++++ Teks yang Diberikan

Di salah satu ruang produksi, Rani Mulyani, dengan hati-hati menenun untaian akar wangi dengan benang nilon berwarna khaki. Harum akar wangi menyeruak saat gadis 16 tahun tamatan SMP itu mengambil segenggam akar kering tanaman yang selama ini dikenal sebagai bahan baku wewangian tersebut.
Di kampung lain yang berjarak sekitar 5 kilometer dari Kampung Pacinaan, tepatnya di Kampung Kadatuan, Desa Bojong, Kecamatan Majalaya, Azhari hampir menyelesaikan selembar tenun halus pesanan dari pembeli di Sumatera. Pemuda 23 tahun jebolan SMA ini tak kalah “gemulai” saat menenun untaian benang berwarna warni jadi selembar kain tenun halus bernilai jual tinggi.
Wajah-wajah generasi muda penenun ini mungkin jadi warna lain di industri tenun tradisional ATBM di era milenial. Saya masih ingat sekitar 10 tahun lalu industri ini didominasi penenun berusia senja, saya cenderung skeptis waktu itu, apakah regenerasi penenun ATBM akan berhenti.
Ternyata terjawab sudah, setidaknya dalam 3 tahun terakhir, semakin banyak anak-anak muda, khususnya pria, yang tertarik dan terjun menjadi penenun ATBM. Dari penuturan mereka motifnya beragam. Hendi, Rani, maupun Azhari, sama-sama mengakui jika pendapatan atau upah mereka lebih baik setelah jadi penenun ATBM dibanding saat mereka bekerja di sektor lain sebelumnya. Mereka bisa menghasilkan 1 set kain tenun dalam waktu 2-3 hari.

++++++++
++++ Catatan Data

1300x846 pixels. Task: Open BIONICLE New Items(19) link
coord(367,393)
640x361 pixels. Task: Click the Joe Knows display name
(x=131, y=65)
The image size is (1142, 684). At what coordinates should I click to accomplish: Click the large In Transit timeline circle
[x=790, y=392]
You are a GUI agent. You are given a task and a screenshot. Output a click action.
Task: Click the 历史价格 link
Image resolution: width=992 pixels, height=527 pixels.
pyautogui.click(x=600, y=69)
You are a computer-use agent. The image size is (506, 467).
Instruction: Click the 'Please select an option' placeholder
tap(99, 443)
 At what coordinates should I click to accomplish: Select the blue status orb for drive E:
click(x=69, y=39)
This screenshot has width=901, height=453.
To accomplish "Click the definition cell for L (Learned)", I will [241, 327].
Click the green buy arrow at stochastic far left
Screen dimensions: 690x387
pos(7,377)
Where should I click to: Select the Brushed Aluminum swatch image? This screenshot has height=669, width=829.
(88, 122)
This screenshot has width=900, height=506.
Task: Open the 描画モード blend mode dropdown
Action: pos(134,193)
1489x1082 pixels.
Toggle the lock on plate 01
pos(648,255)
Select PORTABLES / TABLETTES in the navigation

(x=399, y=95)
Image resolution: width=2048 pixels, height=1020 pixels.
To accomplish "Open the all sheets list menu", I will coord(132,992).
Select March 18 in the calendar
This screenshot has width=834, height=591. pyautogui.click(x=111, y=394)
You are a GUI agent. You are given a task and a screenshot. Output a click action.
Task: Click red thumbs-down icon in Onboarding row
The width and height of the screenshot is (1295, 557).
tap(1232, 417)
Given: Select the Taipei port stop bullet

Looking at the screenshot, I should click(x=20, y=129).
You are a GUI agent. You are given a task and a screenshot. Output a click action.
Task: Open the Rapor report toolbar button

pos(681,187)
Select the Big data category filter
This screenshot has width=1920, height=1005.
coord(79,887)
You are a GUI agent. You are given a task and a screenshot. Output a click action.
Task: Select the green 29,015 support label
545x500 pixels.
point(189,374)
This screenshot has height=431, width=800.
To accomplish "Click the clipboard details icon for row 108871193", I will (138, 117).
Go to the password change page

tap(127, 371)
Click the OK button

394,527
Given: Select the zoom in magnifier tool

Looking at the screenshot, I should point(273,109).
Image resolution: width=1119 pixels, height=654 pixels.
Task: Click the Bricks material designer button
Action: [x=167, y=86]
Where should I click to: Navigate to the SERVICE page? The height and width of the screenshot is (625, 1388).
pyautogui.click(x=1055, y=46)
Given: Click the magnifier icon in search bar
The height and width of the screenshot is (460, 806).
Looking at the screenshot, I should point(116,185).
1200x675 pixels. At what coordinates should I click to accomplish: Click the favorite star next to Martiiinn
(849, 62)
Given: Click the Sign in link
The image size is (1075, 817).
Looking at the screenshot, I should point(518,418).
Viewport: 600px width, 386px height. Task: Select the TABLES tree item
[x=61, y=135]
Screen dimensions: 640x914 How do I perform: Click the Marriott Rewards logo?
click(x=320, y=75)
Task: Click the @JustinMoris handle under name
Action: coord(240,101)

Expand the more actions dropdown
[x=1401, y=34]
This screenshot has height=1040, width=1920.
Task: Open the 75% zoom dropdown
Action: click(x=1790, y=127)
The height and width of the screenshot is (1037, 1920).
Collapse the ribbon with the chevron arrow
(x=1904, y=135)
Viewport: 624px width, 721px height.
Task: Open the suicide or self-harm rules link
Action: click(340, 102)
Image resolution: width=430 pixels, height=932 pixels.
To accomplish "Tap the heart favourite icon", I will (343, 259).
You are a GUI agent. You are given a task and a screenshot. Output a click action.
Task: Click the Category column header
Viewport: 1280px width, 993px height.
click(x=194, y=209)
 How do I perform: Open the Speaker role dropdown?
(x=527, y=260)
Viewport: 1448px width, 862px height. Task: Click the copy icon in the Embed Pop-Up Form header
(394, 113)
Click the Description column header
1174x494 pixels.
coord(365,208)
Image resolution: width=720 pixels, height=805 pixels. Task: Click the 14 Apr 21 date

++++++++

**Tugas:**
Tuliskan lanjutan teks tentang penenun muda ATBM di atas. Mulailah langsung setelah kalimat terakhirnya.

**Jawaban Latihan:**
Apa pun motif mereka, ada satu kesamaan yang patut digarisbawahi, yaitu mereka merasa betapa mudahnya mendapat lapangan kerja di desa sendiri. Tak perlu lagi pergi jauh ke kota hanya untuk mencari-cari lapangan kerja yang belum pasti. Mereka bisa berkarya dan bekerja di kampung sendiri. Jika beruntung, mereka bisa mandiri dan ikut menciptakan lapangan kerja baru dengan keahlian tenun yang mereka kuasai.
Bicara sejarah tenun tradisional, khususnya sejarah mesin ATBM yang menggantikan alat tenun keuntreung atau gedogan yang jauh lebih kuno, tentu kita tak bisa menihilkan peran Majalaya dan daerah sekitarnya seperti Paseh, Ibun, atau Solokan Jeruk, sebagai cikal bakal berkembangnya tenun ATBM di Indonesia. Produksi kain tenun bisa dibuat jauh lebih cepat dengan mesin ATBM dibandingkan dengan keuntreung atau gedogan.
Sejarah industri tenun “modern” lahir di kawasan selatan Bandung sebagai sentra kain tenun ATBM pertama di Indonesia, atau lebih pasnya sejak masa masa Hindia Belanda tahun 1922.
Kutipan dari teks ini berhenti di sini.